Lou and Ed smiling in spite of it all

Near Hermann we abandoned the trail in favor of Rt 94 for about 3.5 miles (at 18 mph) and then rode across the narrow bridge into Hermann without incident.

We stayed in Hermann at Harbor Haus Inn and Suites. While my room was less charming than the B&B in Augusta, breakfast was included for only $45 and the folks working there were exceptionally accommodating. After long hot showers, Lou and I were ready for a filling dinner. When it became apparent that we were having trouble finding a restaurant that was open on Monday, the gracious B&B manager drove us to a good Mexican restaurant. We ate so much, that we walked back to the B&B.

Awakening to rain on Tuesday, we abandoned our plan to ride to Jefferson City, opting instead to have Frank, the B&B owner, drive us back to Augusta.
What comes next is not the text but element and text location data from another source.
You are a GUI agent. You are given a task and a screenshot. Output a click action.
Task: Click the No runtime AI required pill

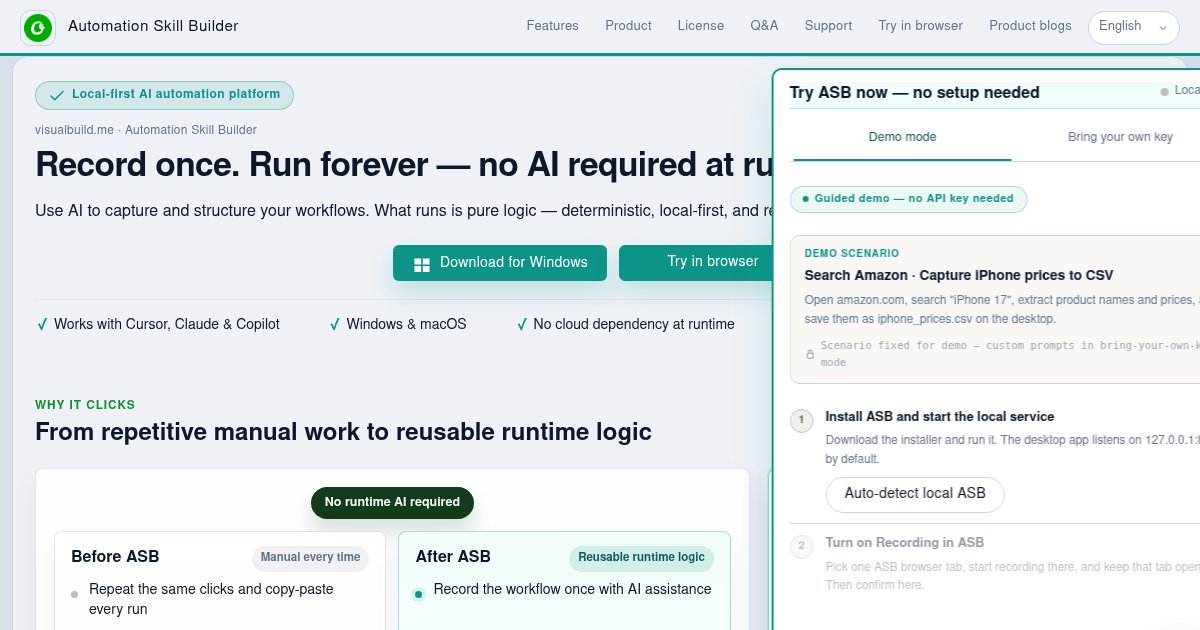(x=392, y=503)
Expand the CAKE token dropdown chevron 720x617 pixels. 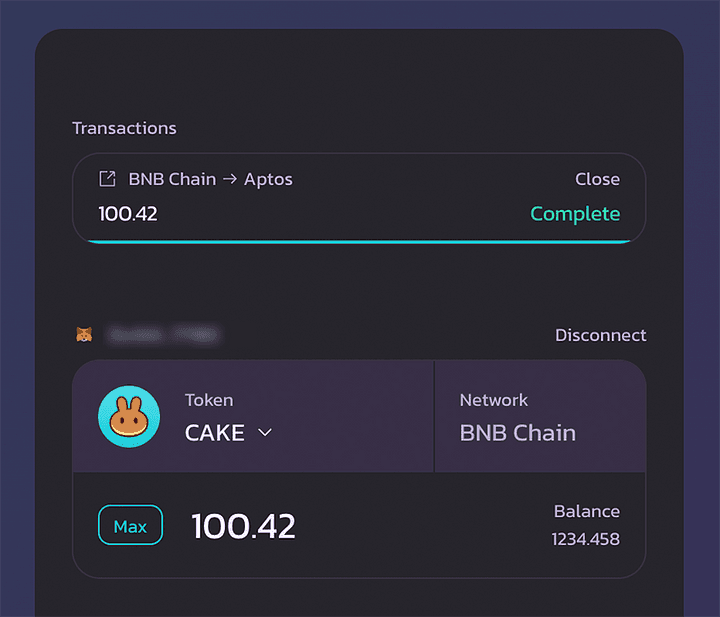tap(265, 432)
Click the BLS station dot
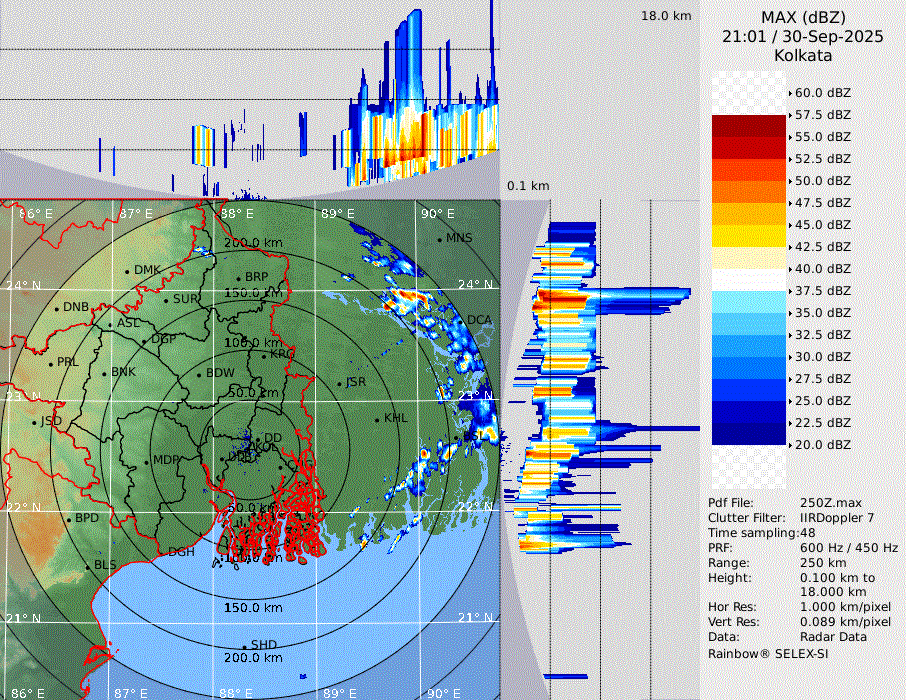906x700 pixels. [87, 566]
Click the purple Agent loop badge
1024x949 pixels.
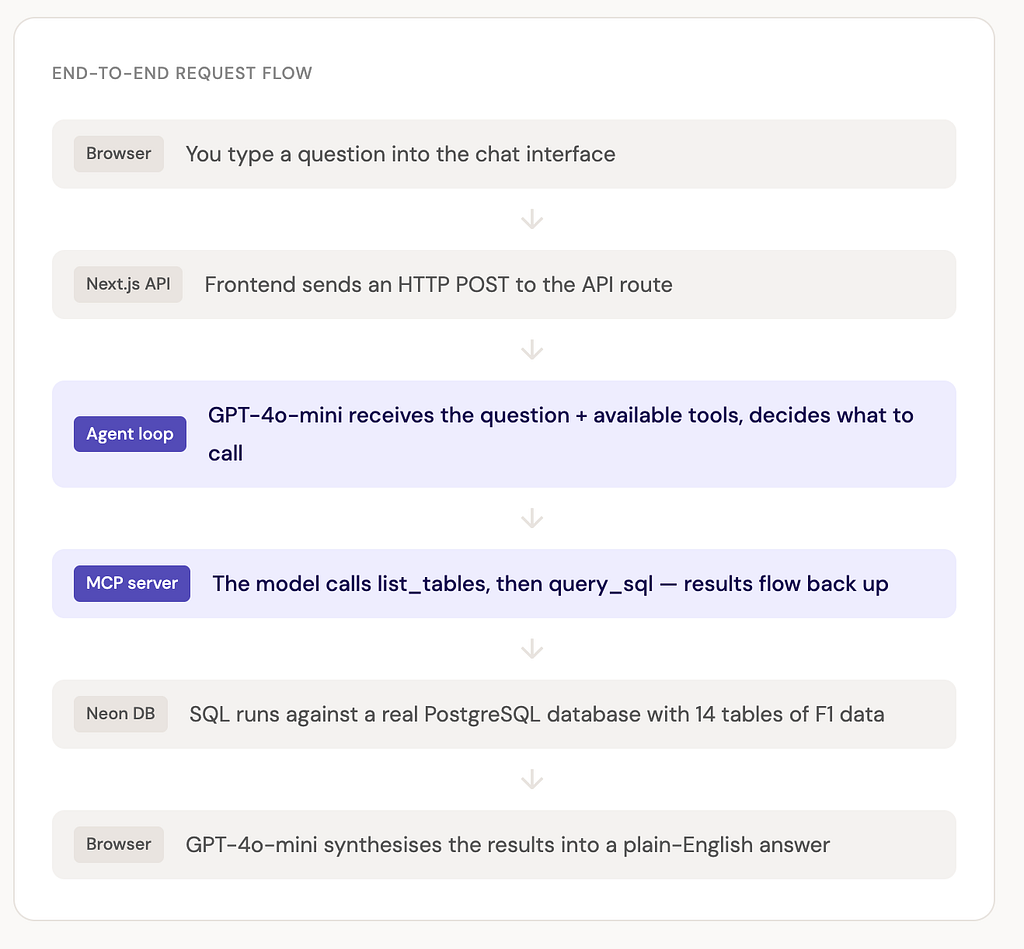(x=130, y=434)
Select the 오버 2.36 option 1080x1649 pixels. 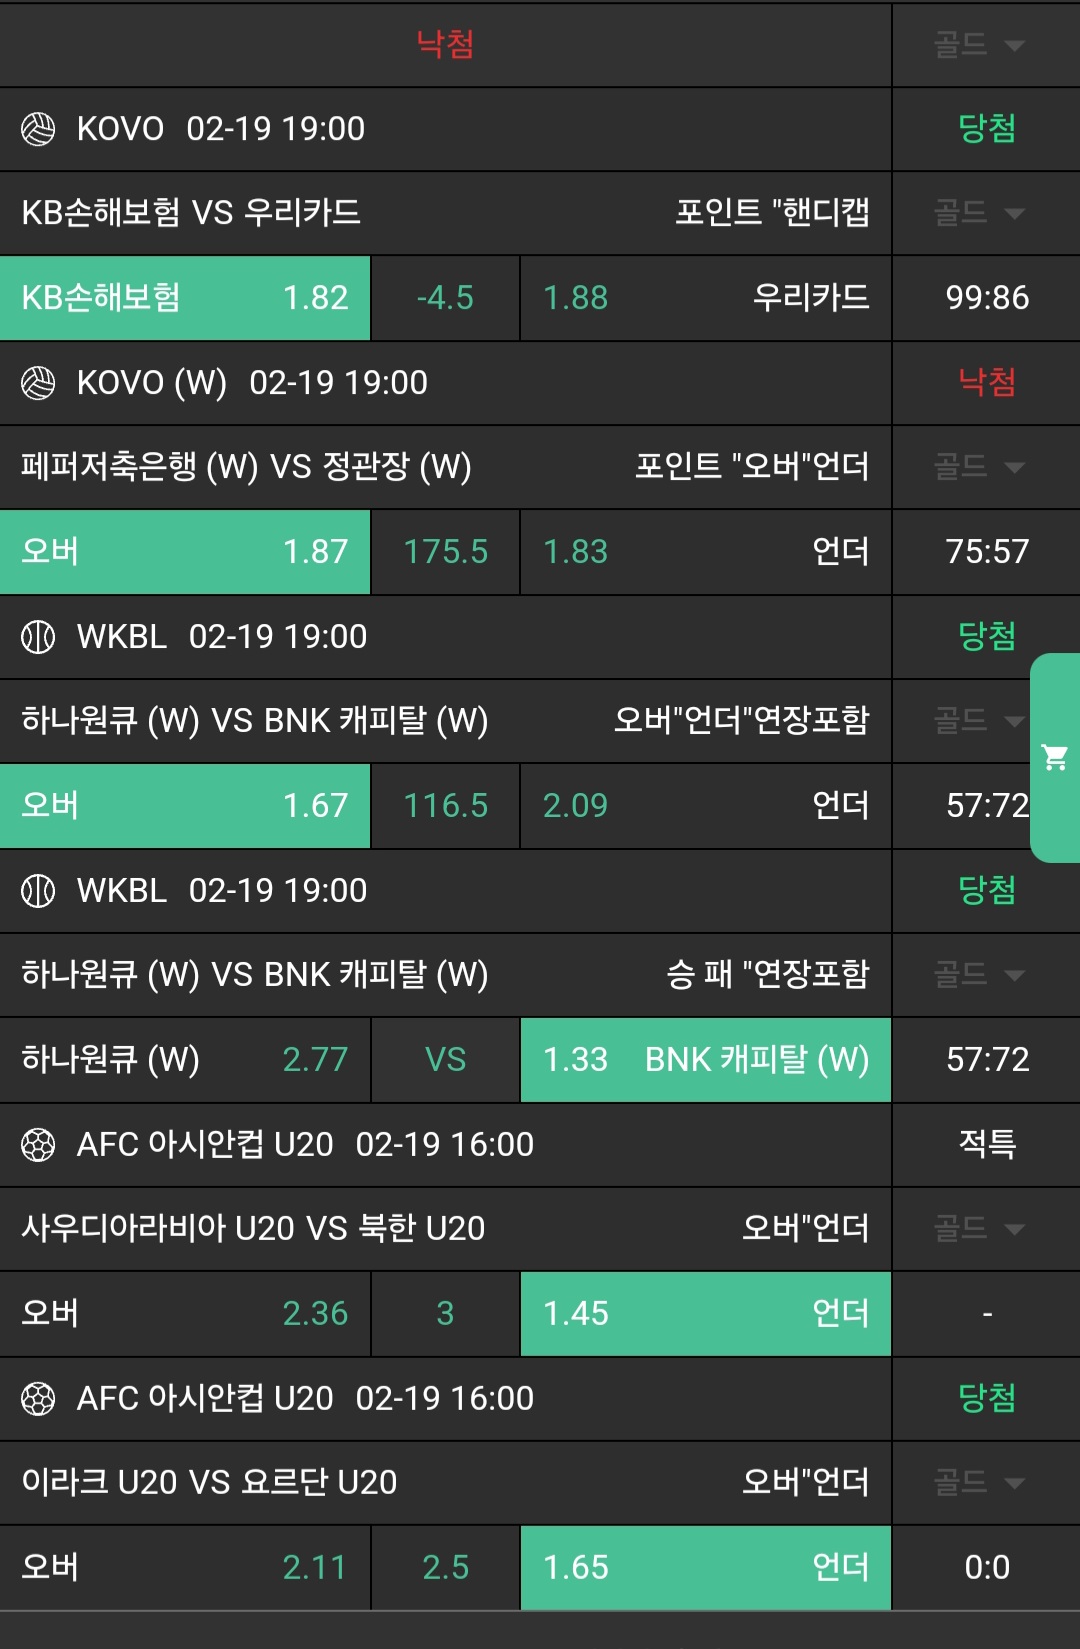pos(185,1314)
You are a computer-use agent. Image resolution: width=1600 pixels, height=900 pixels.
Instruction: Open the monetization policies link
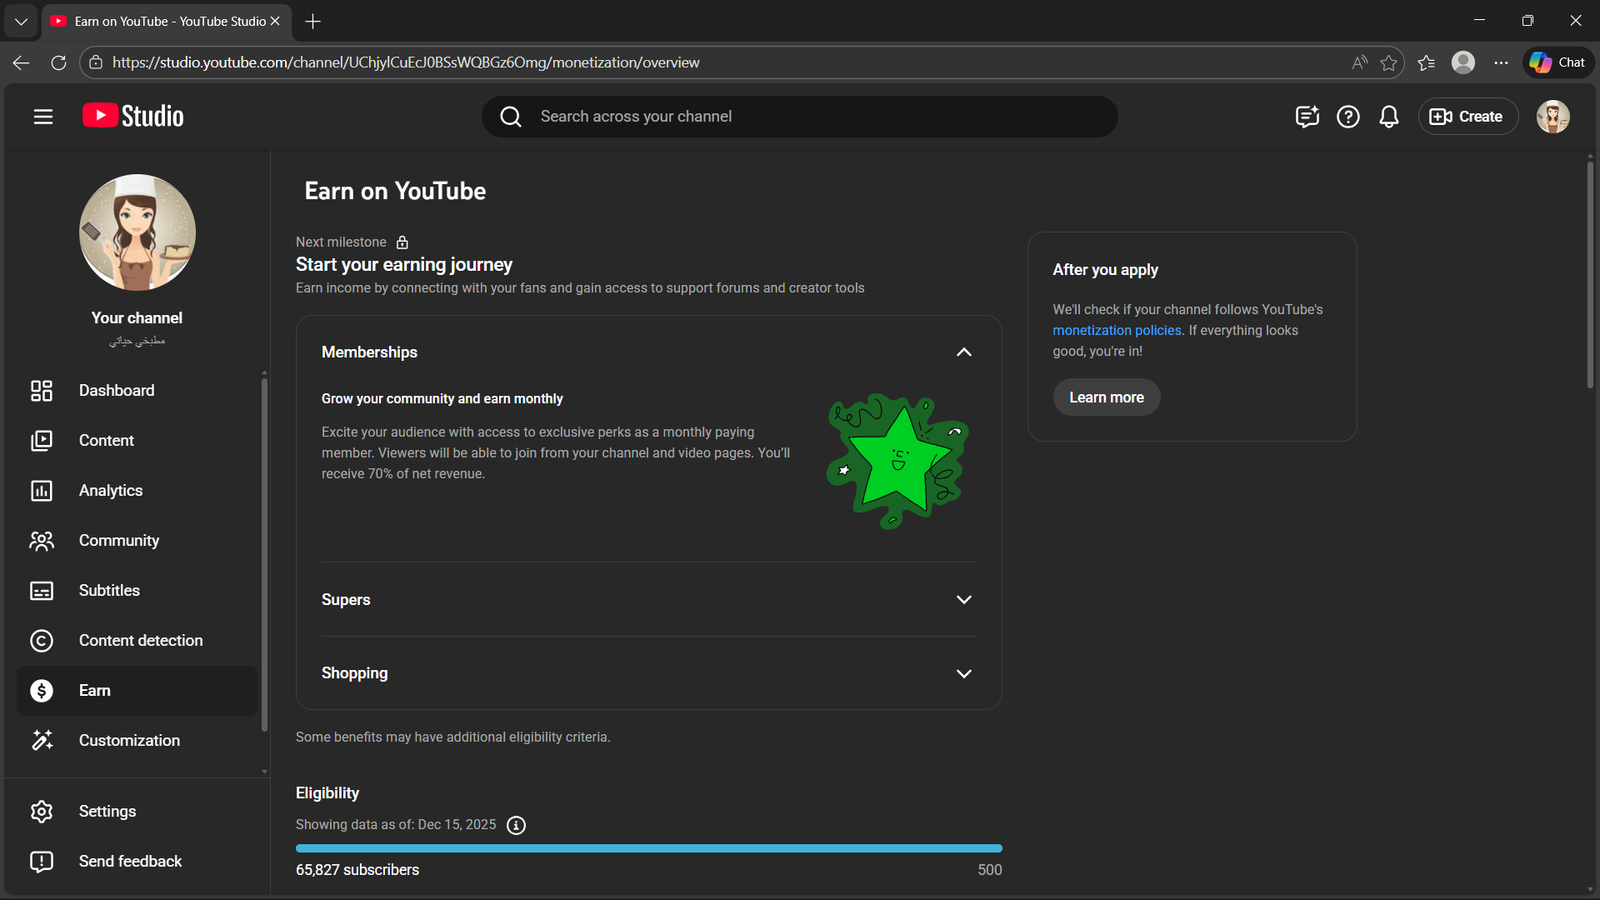point(1116,331)
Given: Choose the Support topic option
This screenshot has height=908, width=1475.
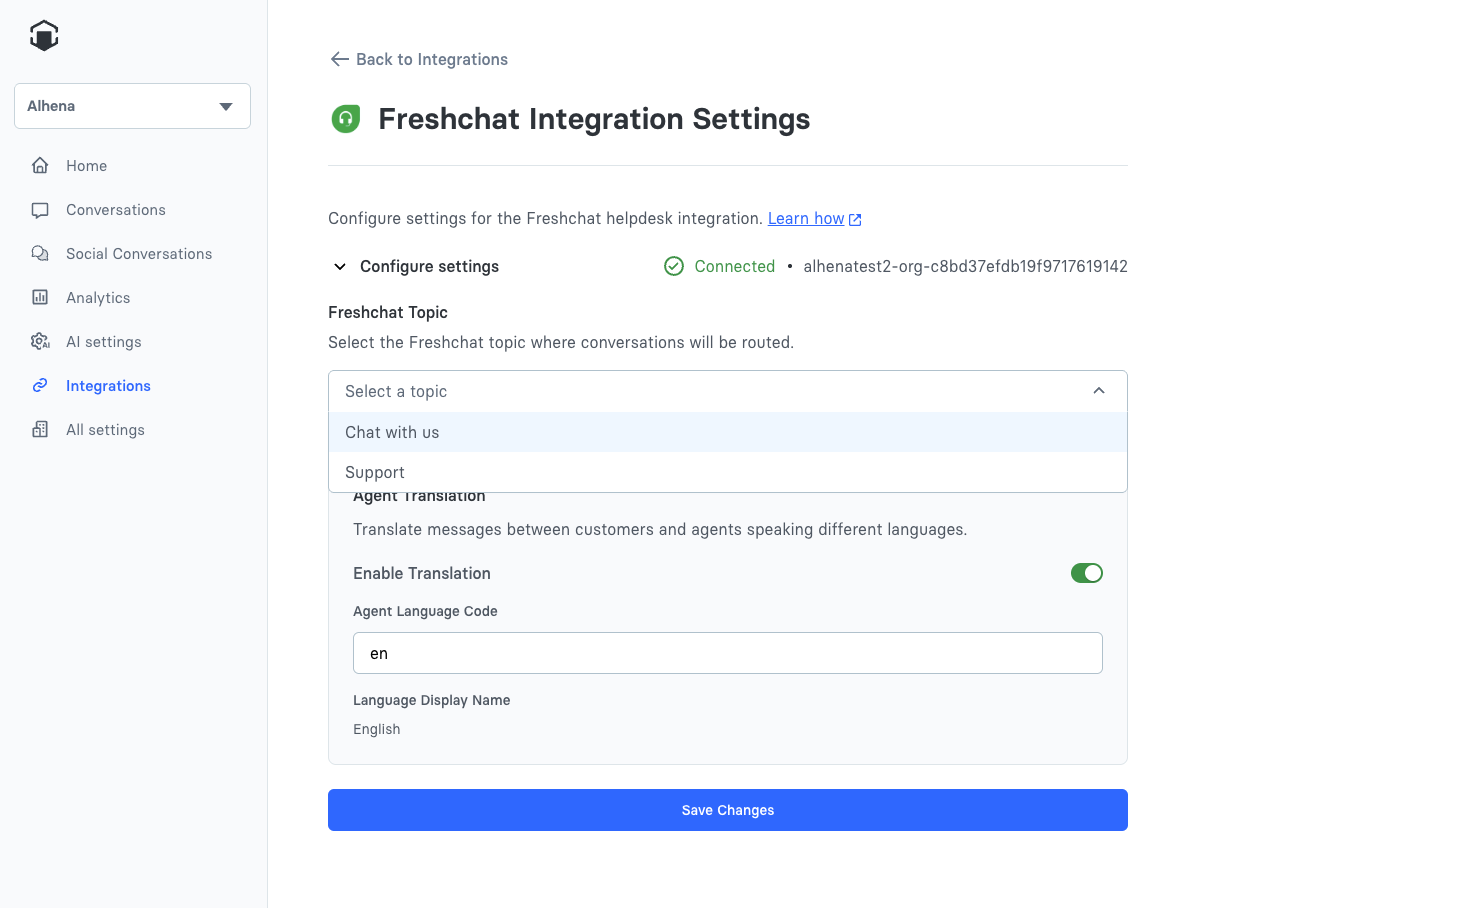Looking at the screenshot, I should tap(375, 472).
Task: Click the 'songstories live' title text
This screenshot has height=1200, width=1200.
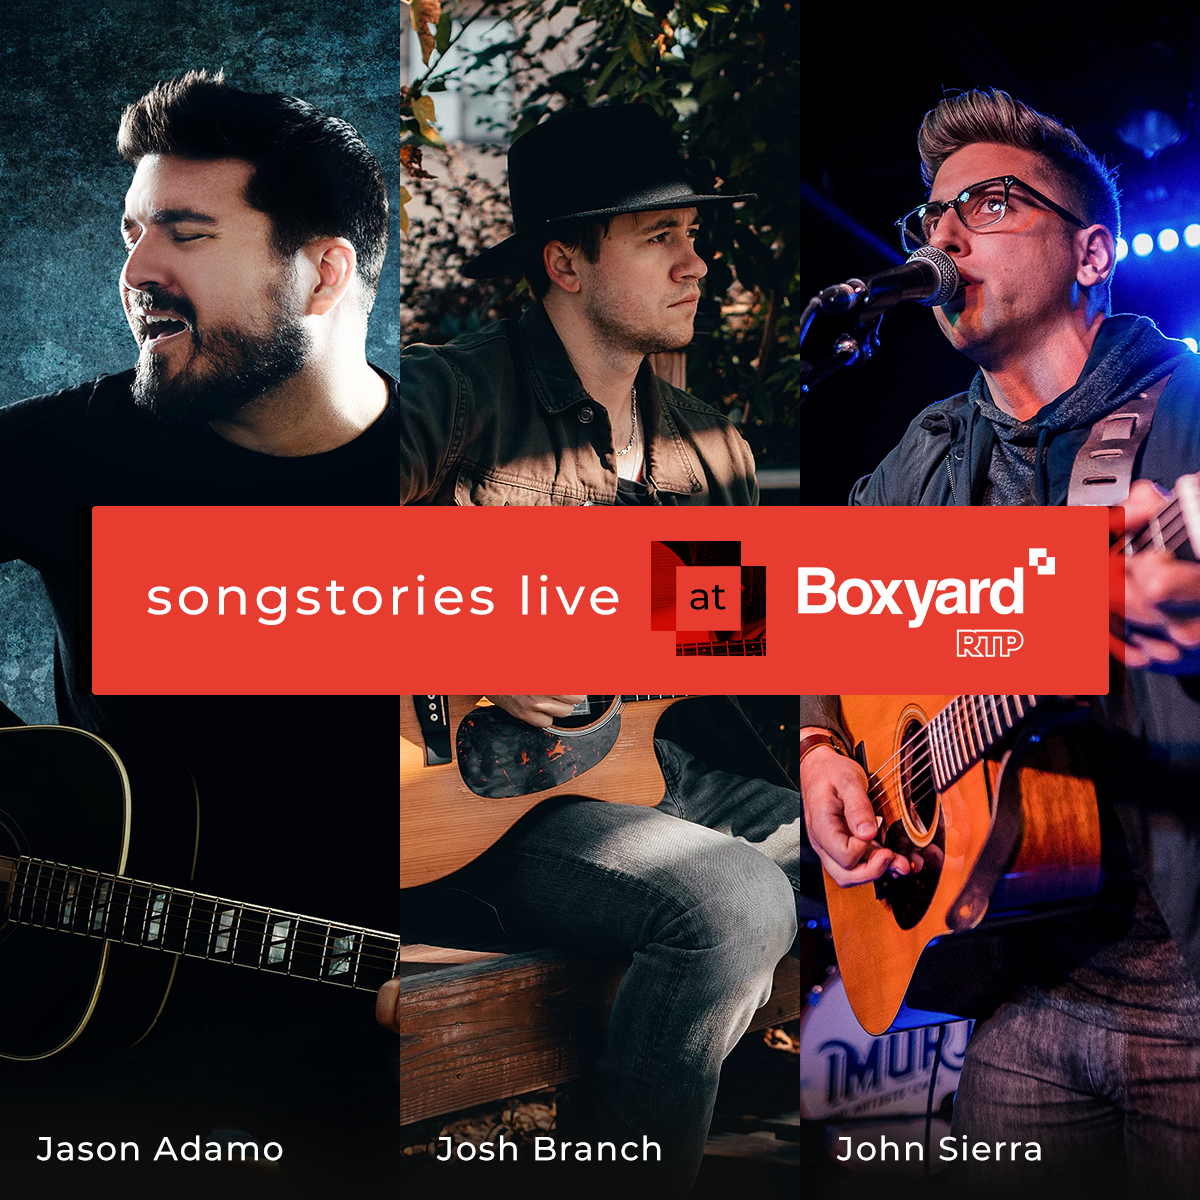Action: (x=384, y=598)
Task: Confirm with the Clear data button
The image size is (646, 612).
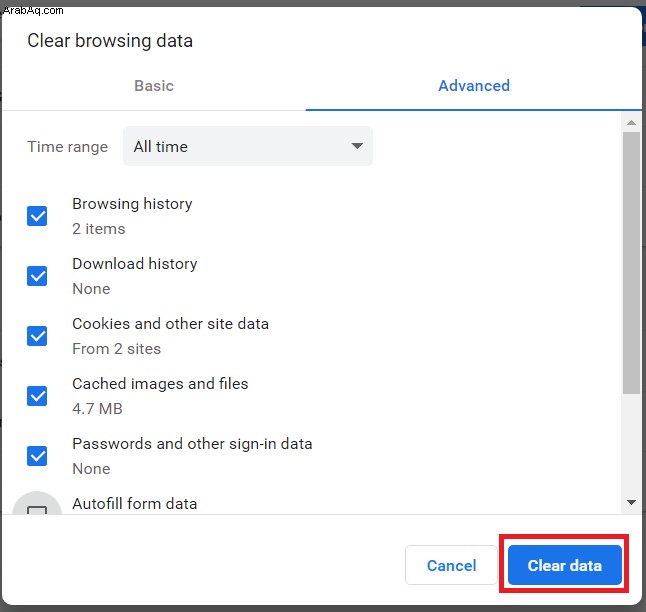Action: [x=564, y=565]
For the hour long return drive with our bikes lashed to a flatbed trailer, Frank accepted our offer of $50. He offered to take us all the way back to St Charles for another $50, but we did not want to be wimps, so declined.

It rained incessantly from Augusta to St Charles, so the trail leg that had been decent became soggy too. While not as bad as the segment from Augusta to Hermann, we experienced another grueling day of cycling. It was cold (around 37 degrees), rainy, muddy, slimy and downright miserable. At one point a sliver of seashell from the limestone trail paving managed to penetrate my brand new front tire. When we stopped to fix my flat, Lou and I were both showing evidence of borderline hypothermia. Despite the fact that we were properly attired in good rain gear and layers of thermal clothing, we were soaked clear through to the underwear and were dropping things when we stopped to fiddle with my tire.

When we got to St Charles, our clothes and bikes were caked with about 1/2 inch of limestone mud, so we went directly to the Trailhead Brewery. Telling them that were were not properly attired as their sign at the entrance required, we indicated that we needed to use the restroom to dress properly. Dry clothes, some excellent dark ale and peel-and-eat shrimp at the bar saved the day.

Our five day bike trip was shortened to three. It worked out to be a three day Century. I'm not complaining. I got a fabulous workout. When my brother was training to play football, he used to run on the beach. It was good exercise, but not as tough as riding a recumbent at 2.5 mph through beach sand.

I'm invigorated now and ready to start the 2002 cycling season.